══ Extract provided

Skip to content
This repository has been archived by the owner on Sep 30, 2024. It is now read-only.

Bounds declarations

David Tarditi edited this page May 8, 2018 · 10 revisions

Overview

Programmers declare bounds for variables and members with _Array_ptr, _Nt_array_ptr, or checked array types as part of variable and member declarations. The bounds for a variable or member are declared by following the declarator for the variable or member with a ':' and a bounds expression.
The bounds declaration precedes any initializer.

There are 4 kinds of bounds expressions:

  1. count(e): the number of array elements that a pointer points to.
  2. byte_count(e): the number of bytes that a pointer points to.
  3. bounds(lower, upper): the lower and upper bound for a pointer. For an _Array_ptr variable, memory at or above _lower and below upper can be accessed. For an _Nt_array_ptr variable, the element beginning at upper can be read or a null value can be stored there.
  4. bounds(unknown): the pointer has unknown bounds and cannot be used to access memory. Count and bytecount are syntactic sugar for bounds.

Bounds expressions are evaluated as part of bounds checking memory accesses, so they are not allowed to modify memory.
They cannot be or contain assignment expressions, pre/post increment/decrement expressions, or function calls.

When a bounds expression is declared for a parameter, it can refer to any other parameter in the parameter list. Type checking and other well-formedness conditions are checked after the entire parameter list has been parsed.

Programmers can also declare bounds for the return value of a function. The return bounds are declared by following the function declarator with a ':' and a bounds expression. The return bounds can refer to any parameter. They can also refer to the special symbol _Return_value, which is the return valoe of the function.

Examples

// Function taking pointer to 5 integers.
int f(_Array_ptr<int> p : count(5));

// Equivalent declaration using byte_count.
int f(_Array_ptr<int> p : byte_count(5 * sizeof(int));

// Function taking pointer to len integers.
int g(_Array_ptr<int> p : count(len), int len);

// Equivalent declaration using an array tpe.
// Parameters with array types are treateed as
// having pointer types.

════
══ Records shown

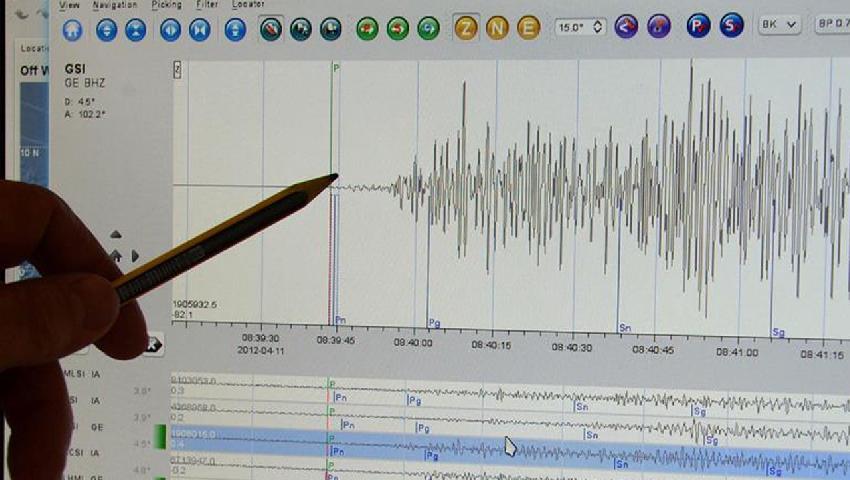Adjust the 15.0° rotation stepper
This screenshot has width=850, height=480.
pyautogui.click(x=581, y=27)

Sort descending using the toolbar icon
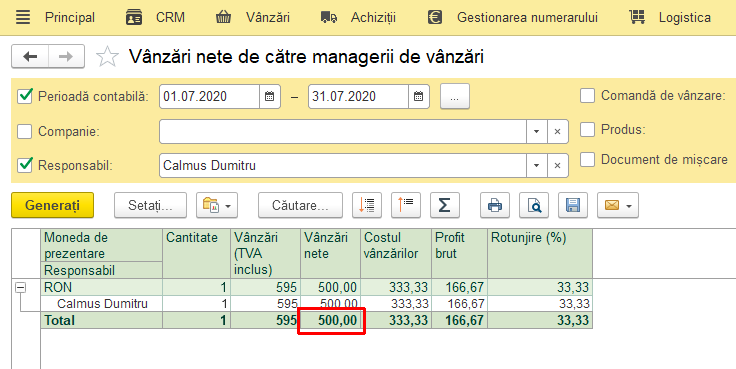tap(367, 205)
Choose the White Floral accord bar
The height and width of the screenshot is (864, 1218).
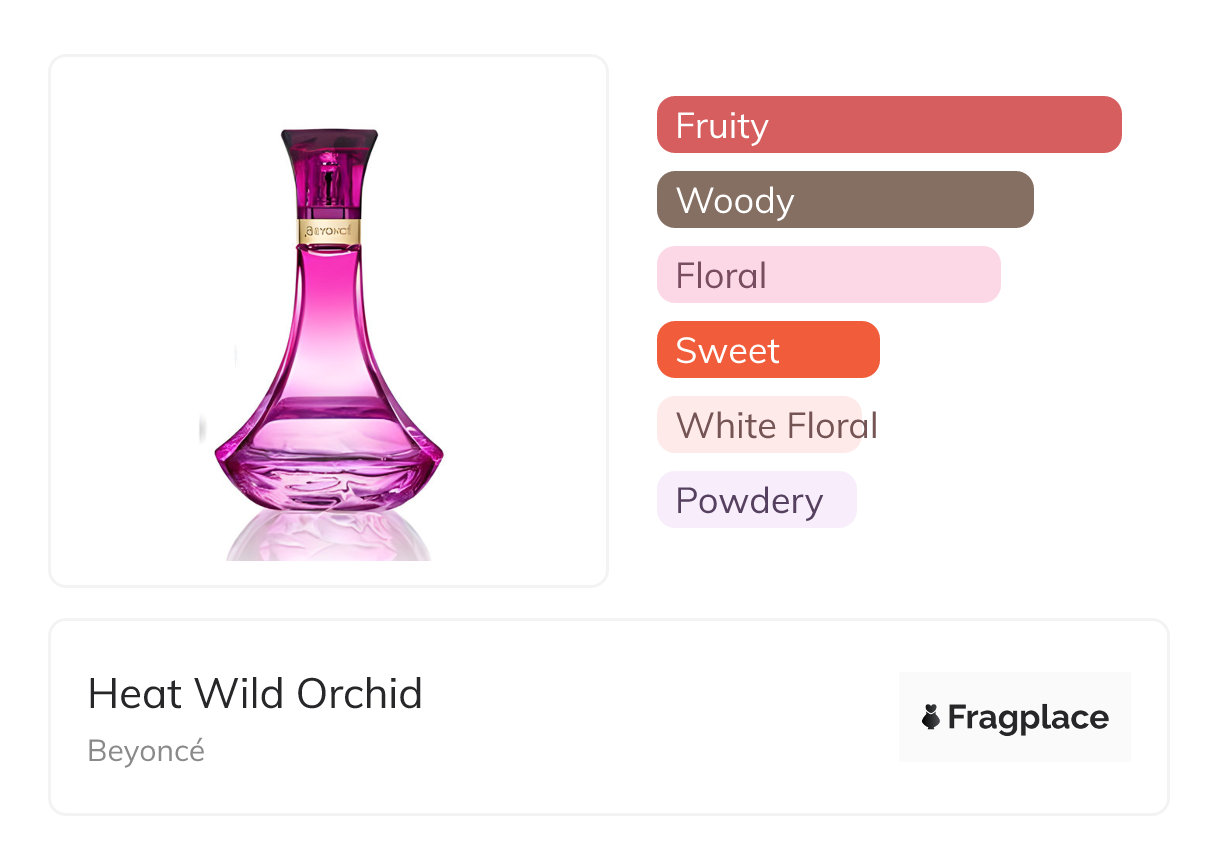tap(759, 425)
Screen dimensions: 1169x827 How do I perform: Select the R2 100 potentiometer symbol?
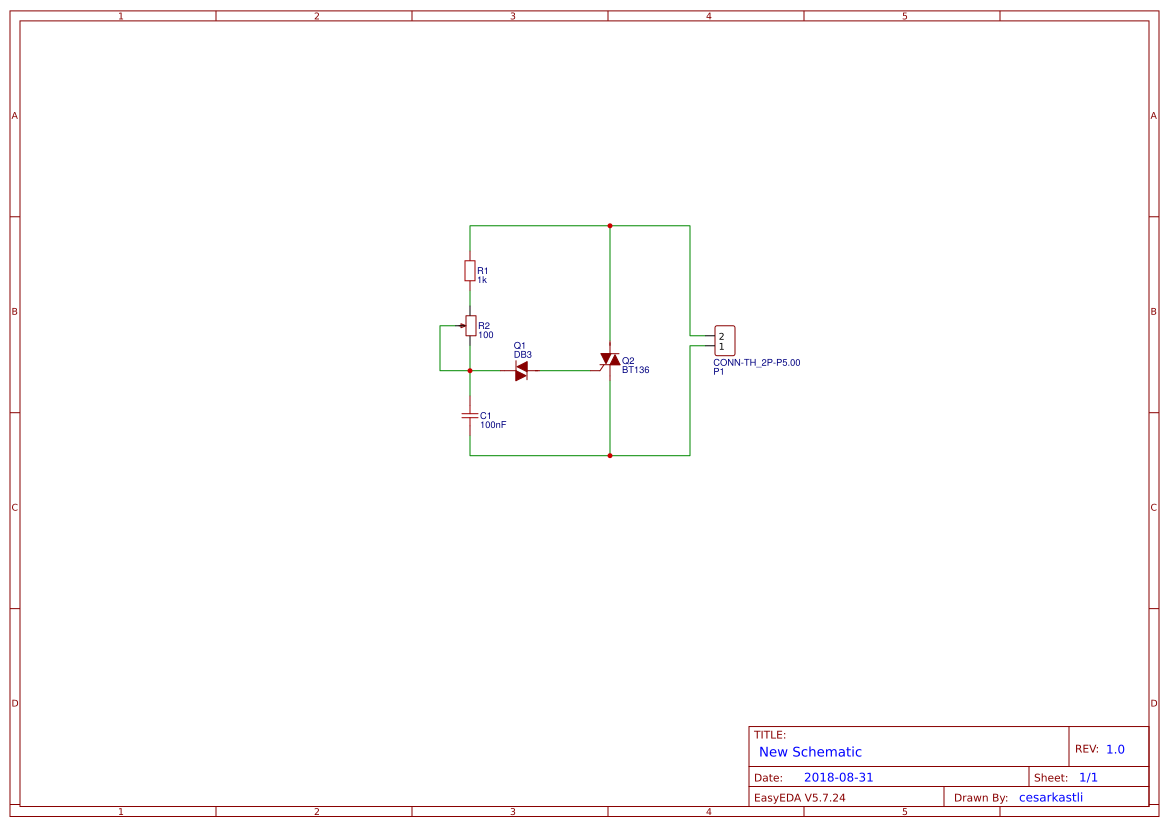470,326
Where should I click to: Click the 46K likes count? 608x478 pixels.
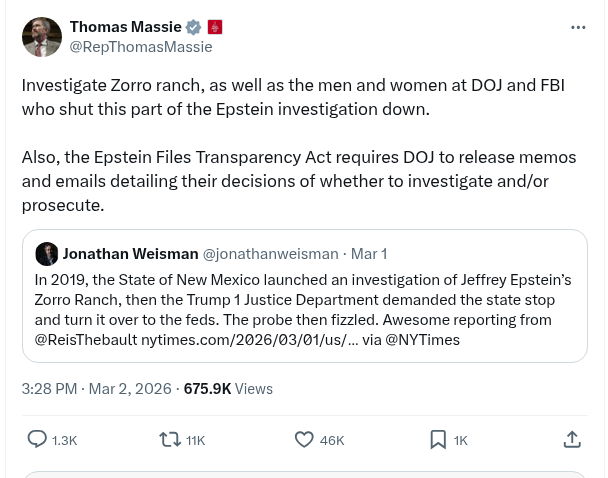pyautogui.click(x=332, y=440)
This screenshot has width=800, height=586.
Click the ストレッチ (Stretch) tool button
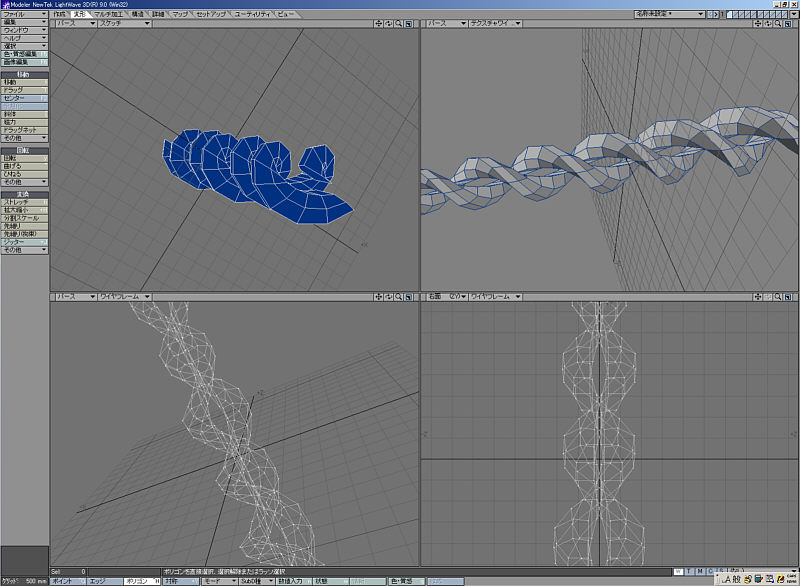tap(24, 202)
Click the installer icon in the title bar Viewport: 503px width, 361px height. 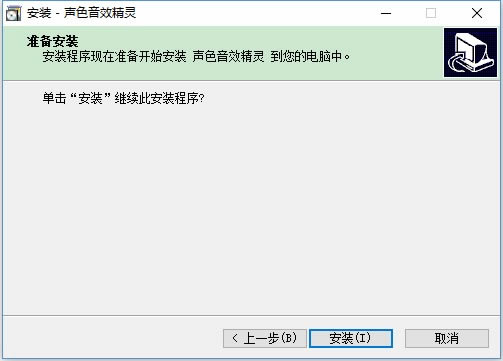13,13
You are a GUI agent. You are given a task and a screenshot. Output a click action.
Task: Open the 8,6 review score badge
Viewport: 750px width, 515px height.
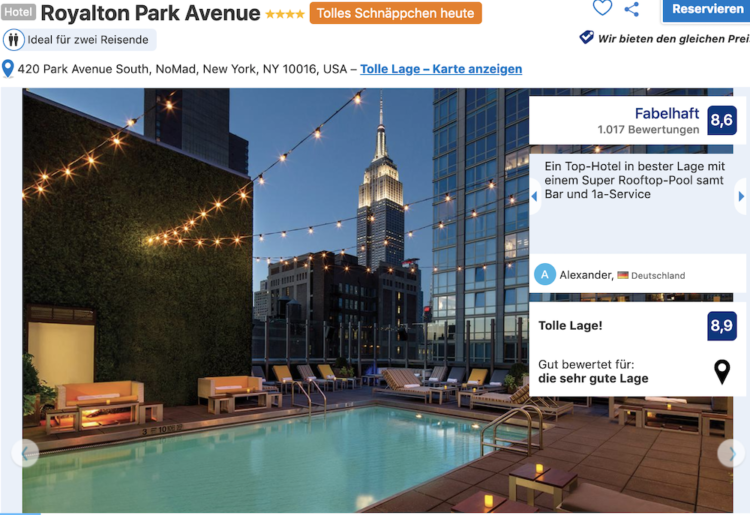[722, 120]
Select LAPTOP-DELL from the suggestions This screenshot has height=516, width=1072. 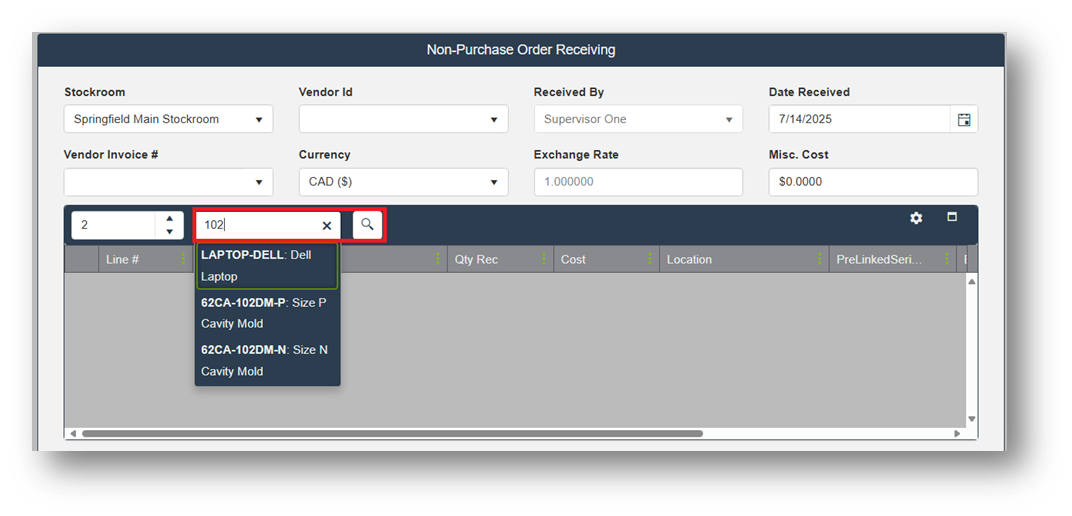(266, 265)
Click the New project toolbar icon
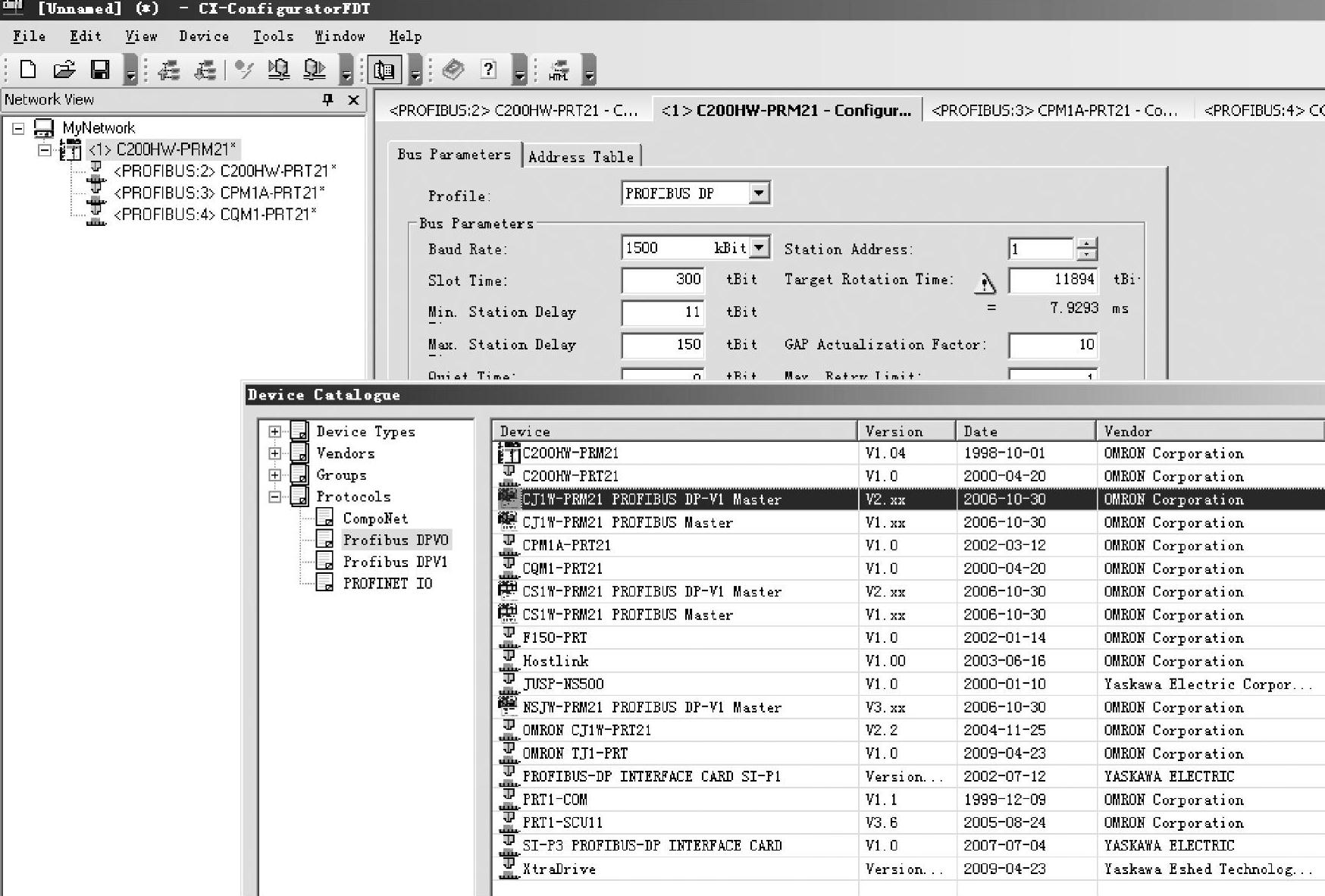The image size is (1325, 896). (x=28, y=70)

════

▸ **Problems**
a) Please copy the section of the bounds declarations page from "They cannot be" up to and including "declaration using byte_count." word for word.
b) Continue the bounds declarations page from the point where it ends.

▸ **Exercise results**
a)
They cannot be or contain assignment expressions, pre/post increment/decrement expressions, or function calls.

When a bounds expression is declared for a parameter, it can refer to any other parameter in the parameter list. Type checking and other well-formedness conditions are checked after the entire parameter list has been parsed.

Programmers can also declare bounds for the return value of a function. The return bounds are declared by following the function declarator with a ':' and a bounds expression. The return bounds can refer to any parameter. They can also refer to the special symbol _Return_value, which is the return valoe of the function.

Examples

// Function taking pointer to 5 integers.
int f(_Array_ptr<int> p : count(5));

// Equivalent declaration using byte_count.

b)
int g(int p _Checked[] : count(len), int len);

// Function returning pointer to len integers.
_Array_ptr<int> h(int len) : count(len);

// Global variable pointing to 5 integers, initialized to
// null.
_Array_ptr<int> r : count(5) = 0;  

// Variable length array declaration.
struct VarArr {
    int len;
    int arr _Checked[] : count(len);
};

## Narrowing and widening of bounds

It is OK to narrow the bounds of a pointer.   This is useful when a function only
operates over a portion of data.  Consider a function that checks that integrity
of data in a buffer.  The checksum is stored in the first 4 bytes of a buffer and the
data is in the remainder of the buffer.

int convert_to_int(Array_ptr start : count(len), int len);

int checksum(_Array_ptr start : bounds(start, end), _Array_ptr end);

int verify_data(_Array_ptr buf : bounds(buf, end), _Array_ptr end) { if (buf + 4 > end) return 0;

int target = convert_to_int(buf, 4); int computed = checksum(buf + 4, end); return computed == target; }

Bounds of _Nt_array_ptr pointers can be widened if the value at the upper bound
is non-null (note that this widening is not yet implemented in the compiler!).

_Nt_array_ptr p : count(0); if (*p) { _Nt_array_ptr r : count(1) = p; ... }


## Bounds declaration checking

Bounds declarations are checked for validity at compile time.  A bounds
declaration for a variable is valid:
* If the declared bounds are within the bounds of an object at runtime.
* Or the pointer is null.

Bounds declarations are checked at variable declarations, after
assignments, and at function calls.  The validity of the
bounds declaration must follow from the constructed
bounds for expressions and additional program 
facts gathered by dataflow analysis.  The facts may
include equality facts as well as relational facts.

If the compiler cannot prove the validity of the
bounds, a programmer can insert a dynamic runtime check
to avoid a compiler warning.   The static checking
algorithm that Checked C uses is incomplete, and there
will be facts about bounds that are true but cannot 
be proved at compile-time.

For a variable declaration, the compiler constructs
the bounds for the initializer expression  It then
checks that those bounds imply declared bounds:

_Array_ptr x : count(10) = ... _Array_ptr y : count(5) = x;


For assignments, the compiler checks that the bounds
of variables and members are valid after expression
statements.  In the simplest case, the bounds of
the right-hand side expression of an assignment
imply the bounds for a variable or a member.

_Array_ptr x : count(10) = ... _Array_ptr y : count(5) = ... y = x;

C allows multiple assignments within a single
statement.  In more complex cases, a variable
with a bounds and variables used in bounds are
updated.

_Array_ptr x : count(x_len) = ... _Array_ptr y : count(y_len) = ...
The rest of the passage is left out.